Challenges:
a – In the collaborative filtering notebook, what size is given for the file ml-latest-small.zip?
b – Translate the comment "Create the RDD from a csv file" from the collaborative filtering notebook into Spanish.

# Collaborative Filtering

## Low-level Spark API (pyspark.mllib)

In [1]:
from pyspark import SparkContext
from pyspark.mllib.recommendation import Rating
from pyspark.mllib.recommendation import ALS
import os

os.environ['PYSPARK_PYTHON'] = 'python'
# sc.stop()
sc = SparkContext()

In [2]:
# https://grouplens.org/datasets/movielens/ ml-latest-small.zip (size: 1 MB)
file_path = "data//ratings.csv"

# Create the RDD from a csv file
ratings = sc.textFile(file_path)

In [3]:
ratings = ratings.map(lambda l: l.split(','))
# csv has header
header = ratings.first()
ratings = ratings.filter(lambda l: l != header)
ratings = ratings.map(lambda line: (int(line[0]), (int(line[1]), float(line[2]))))

In [4]:
print(f"There are {ratings.count()} ratings")
for u, r in ratings.map(lambda x: x[0]).countByValue().items():
    if u < 6:
        print(f"There are {r} ratings for user #{u}")

Supplied data:
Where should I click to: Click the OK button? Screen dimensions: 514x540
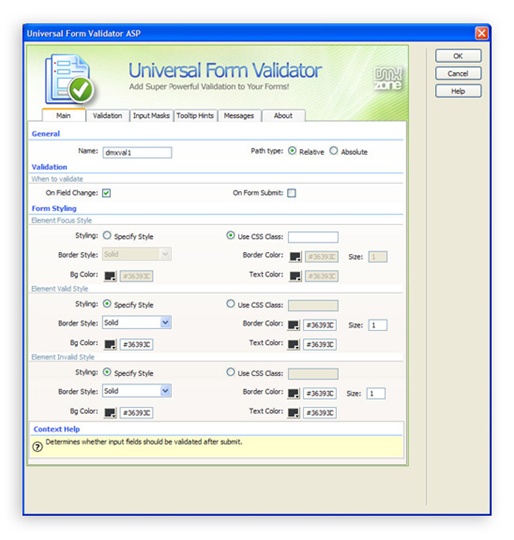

Outputs:
a – 1 MB

b – Crea el RDD a partir de un archivo csv.